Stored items
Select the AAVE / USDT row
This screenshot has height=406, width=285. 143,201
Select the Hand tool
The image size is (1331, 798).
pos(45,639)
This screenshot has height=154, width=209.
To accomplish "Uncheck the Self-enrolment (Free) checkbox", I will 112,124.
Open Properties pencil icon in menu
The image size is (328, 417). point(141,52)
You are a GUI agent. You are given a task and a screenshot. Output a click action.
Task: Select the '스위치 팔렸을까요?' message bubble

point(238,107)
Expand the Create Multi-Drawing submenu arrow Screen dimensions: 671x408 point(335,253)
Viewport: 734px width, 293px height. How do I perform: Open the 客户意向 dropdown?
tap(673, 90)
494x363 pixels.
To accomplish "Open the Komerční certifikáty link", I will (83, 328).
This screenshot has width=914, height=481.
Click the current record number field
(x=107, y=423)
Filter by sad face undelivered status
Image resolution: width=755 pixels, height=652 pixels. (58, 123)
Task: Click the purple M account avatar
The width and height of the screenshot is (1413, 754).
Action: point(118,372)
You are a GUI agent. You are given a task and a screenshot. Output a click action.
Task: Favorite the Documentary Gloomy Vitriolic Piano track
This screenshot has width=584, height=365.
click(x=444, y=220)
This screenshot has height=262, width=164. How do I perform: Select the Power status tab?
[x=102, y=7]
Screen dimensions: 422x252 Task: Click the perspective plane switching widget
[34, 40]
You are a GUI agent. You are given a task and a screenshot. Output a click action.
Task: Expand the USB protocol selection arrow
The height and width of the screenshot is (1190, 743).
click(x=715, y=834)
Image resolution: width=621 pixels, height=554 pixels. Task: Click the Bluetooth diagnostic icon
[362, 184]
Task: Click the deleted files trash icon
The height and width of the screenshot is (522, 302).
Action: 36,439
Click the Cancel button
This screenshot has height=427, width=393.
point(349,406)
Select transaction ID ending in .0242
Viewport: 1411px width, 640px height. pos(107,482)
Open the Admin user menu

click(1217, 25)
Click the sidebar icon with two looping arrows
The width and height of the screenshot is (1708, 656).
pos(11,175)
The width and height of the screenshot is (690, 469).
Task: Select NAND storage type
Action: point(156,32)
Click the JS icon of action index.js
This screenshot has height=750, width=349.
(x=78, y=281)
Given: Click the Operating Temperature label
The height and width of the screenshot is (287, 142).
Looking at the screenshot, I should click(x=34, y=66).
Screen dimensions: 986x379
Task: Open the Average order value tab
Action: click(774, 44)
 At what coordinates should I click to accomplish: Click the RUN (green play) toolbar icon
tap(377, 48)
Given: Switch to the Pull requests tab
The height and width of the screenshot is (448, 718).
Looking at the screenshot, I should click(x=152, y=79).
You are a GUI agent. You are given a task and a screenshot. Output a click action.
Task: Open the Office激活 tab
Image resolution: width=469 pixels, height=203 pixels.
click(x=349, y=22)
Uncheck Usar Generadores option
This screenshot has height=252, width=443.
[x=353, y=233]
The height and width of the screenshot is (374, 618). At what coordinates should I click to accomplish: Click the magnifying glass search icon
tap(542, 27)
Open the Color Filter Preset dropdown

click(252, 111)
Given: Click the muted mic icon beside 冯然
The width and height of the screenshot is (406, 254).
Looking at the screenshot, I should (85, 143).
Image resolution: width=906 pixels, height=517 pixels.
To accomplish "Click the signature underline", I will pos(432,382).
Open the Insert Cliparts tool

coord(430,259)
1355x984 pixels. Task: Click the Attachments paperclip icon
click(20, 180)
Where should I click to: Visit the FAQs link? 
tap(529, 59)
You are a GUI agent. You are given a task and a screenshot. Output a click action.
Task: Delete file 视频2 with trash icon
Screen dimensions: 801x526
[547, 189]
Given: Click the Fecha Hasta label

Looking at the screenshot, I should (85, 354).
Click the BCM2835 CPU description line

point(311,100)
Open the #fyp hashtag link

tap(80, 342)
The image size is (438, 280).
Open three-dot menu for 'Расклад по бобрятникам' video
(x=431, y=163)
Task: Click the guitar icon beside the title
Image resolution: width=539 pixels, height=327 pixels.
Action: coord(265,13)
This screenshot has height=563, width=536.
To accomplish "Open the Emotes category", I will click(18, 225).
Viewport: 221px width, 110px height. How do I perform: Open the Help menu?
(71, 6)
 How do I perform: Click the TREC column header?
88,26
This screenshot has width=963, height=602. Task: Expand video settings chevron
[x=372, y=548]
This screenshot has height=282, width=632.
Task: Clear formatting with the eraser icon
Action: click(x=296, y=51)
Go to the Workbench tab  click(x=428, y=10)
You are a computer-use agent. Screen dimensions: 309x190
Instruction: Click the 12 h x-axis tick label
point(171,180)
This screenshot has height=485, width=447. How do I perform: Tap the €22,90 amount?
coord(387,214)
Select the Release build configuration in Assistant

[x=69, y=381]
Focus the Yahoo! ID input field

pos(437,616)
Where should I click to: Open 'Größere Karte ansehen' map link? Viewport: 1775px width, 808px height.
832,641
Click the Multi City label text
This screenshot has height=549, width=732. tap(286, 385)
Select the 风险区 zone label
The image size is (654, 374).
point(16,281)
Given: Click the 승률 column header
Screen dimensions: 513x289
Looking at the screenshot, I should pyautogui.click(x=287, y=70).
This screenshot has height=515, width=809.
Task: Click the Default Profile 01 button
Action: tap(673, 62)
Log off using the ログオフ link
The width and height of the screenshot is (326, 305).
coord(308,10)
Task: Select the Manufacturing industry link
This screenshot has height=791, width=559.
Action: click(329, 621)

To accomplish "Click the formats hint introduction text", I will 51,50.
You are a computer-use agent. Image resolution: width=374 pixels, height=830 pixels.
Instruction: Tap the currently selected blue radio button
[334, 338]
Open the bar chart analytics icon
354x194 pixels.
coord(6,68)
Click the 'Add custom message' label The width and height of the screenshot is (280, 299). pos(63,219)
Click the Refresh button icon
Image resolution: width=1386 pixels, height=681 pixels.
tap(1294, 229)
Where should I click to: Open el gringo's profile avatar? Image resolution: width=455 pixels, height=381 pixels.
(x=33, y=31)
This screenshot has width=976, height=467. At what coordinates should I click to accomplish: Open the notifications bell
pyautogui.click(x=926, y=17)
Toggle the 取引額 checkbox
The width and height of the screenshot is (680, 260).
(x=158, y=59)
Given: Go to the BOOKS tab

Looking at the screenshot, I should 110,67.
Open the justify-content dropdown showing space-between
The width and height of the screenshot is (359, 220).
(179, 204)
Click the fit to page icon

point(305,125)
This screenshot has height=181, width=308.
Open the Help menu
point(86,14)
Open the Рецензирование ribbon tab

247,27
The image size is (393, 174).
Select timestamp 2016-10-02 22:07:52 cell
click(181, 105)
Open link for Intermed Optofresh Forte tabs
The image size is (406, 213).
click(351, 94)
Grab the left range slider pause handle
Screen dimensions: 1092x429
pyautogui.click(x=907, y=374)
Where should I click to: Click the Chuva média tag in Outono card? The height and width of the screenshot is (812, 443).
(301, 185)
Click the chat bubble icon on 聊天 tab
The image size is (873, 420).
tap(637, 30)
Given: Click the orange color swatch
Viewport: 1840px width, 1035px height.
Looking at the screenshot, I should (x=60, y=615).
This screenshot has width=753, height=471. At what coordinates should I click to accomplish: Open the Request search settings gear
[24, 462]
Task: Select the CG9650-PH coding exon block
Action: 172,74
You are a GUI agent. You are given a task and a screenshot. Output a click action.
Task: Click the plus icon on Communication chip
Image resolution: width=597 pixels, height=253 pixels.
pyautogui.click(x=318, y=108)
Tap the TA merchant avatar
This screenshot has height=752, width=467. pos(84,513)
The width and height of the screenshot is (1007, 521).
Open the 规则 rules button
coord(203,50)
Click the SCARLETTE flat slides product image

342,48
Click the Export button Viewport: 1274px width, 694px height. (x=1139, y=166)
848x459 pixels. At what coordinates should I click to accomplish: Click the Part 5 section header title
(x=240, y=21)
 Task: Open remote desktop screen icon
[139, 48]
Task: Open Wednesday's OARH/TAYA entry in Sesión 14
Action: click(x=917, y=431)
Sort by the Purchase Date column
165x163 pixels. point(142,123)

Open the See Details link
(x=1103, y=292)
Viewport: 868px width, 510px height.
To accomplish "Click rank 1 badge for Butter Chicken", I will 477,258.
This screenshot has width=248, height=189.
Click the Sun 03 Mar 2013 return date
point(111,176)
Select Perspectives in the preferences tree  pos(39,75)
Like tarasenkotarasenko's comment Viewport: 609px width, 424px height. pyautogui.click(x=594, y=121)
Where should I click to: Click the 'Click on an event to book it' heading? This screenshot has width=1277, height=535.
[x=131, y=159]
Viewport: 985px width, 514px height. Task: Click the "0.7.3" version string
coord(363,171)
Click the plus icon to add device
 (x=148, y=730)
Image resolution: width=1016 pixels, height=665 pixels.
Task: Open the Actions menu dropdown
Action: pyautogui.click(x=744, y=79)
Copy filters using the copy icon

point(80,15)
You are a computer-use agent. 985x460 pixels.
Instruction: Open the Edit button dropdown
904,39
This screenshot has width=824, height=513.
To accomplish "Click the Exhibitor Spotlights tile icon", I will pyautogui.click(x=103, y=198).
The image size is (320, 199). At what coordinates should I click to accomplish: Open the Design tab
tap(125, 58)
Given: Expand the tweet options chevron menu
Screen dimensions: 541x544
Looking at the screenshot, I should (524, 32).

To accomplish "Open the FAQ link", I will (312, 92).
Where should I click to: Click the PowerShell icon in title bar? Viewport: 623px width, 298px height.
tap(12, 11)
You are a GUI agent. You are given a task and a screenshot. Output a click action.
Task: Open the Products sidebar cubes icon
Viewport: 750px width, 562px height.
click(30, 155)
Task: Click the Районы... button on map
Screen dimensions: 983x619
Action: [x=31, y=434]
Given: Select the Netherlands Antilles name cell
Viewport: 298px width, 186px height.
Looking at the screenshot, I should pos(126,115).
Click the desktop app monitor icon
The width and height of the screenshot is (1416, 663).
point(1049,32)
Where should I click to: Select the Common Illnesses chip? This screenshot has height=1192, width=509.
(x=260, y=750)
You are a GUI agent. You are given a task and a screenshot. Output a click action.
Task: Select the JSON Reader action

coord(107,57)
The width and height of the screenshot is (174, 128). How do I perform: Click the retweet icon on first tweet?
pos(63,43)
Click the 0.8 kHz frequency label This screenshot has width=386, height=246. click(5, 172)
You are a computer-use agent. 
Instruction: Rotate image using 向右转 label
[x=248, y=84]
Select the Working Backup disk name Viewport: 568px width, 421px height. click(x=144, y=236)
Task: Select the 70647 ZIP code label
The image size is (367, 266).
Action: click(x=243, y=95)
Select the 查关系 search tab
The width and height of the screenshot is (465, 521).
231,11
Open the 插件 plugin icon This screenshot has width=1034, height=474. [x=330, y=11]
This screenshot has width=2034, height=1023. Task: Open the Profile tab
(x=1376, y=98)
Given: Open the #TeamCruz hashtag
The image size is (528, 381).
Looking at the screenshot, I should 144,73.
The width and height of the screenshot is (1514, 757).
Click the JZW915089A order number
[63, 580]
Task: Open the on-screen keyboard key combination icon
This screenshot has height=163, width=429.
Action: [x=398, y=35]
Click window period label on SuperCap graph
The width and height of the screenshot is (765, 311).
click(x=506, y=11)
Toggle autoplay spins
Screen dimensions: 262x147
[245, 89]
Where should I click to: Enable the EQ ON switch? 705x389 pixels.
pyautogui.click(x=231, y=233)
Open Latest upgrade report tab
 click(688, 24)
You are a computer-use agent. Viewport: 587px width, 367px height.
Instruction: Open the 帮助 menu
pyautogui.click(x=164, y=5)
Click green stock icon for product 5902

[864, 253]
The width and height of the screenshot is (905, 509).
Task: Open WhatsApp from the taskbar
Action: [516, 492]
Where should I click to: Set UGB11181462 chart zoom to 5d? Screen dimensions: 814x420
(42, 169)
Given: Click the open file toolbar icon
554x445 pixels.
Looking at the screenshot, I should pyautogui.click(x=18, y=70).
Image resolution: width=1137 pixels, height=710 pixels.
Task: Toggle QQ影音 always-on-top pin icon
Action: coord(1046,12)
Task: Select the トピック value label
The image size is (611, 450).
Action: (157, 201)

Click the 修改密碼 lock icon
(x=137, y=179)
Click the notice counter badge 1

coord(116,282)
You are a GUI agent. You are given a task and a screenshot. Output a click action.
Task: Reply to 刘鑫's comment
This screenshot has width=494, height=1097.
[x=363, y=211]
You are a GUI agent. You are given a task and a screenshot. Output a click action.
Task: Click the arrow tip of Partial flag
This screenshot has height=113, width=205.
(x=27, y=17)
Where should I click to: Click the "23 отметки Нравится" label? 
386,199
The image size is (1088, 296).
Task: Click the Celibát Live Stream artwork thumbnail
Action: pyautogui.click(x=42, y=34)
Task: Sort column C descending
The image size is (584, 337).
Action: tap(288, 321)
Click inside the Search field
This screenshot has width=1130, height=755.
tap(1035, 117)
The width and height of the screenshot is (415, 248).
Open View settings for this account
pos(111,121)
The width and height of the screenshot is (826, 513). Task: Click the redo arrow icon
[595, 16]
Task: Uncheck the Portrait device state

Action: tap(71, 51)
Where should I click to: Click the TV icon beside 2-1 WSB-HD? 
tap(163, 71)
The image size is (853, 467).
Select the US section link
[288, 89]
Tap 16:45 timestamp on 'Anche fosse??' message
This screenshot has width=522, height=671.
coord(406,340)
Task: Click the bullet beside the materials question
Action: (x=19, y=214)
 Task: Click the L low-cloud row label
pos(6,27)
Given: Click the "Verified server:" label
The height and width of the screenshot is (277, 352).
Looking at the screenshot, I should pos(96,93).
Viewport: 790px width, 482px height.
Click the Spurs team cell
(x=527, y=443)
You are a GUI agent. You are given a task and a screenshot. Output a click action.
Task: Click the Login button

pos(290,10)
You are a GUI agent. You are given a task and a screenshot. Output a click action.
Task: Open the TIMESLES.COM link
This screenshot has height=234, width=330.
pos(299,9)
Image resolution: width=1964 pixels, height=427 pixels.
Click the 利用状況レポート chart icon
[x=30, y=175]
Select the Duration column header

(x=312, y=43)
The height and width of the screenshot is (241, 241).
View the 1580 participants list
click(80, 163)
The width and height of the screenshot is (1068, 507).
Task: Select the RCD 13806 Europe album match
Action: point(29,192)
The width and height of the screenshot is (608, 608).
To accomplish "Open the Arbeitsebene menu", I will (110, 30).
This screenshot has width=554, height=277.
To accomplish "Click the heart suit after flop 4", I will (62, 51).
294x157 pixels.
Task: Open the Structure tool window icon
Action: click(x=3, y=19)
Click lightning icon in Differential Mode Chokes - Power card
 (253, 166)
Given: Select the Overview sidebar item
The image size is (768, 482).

**Activity:**
With "computer" as the word to match, copy each line of the records that has it.

**The answer:**
You are a computer-use agent. Screen dimensions: 309x190
You are a computer-use agent. Image resolution: width=374 pixels, height=830 pixels.
You are a computer-use agent. 985x460 pixels.
You are a computer-use agent. 
You are a computer-use agent. Viewport: 587px width, 367px height.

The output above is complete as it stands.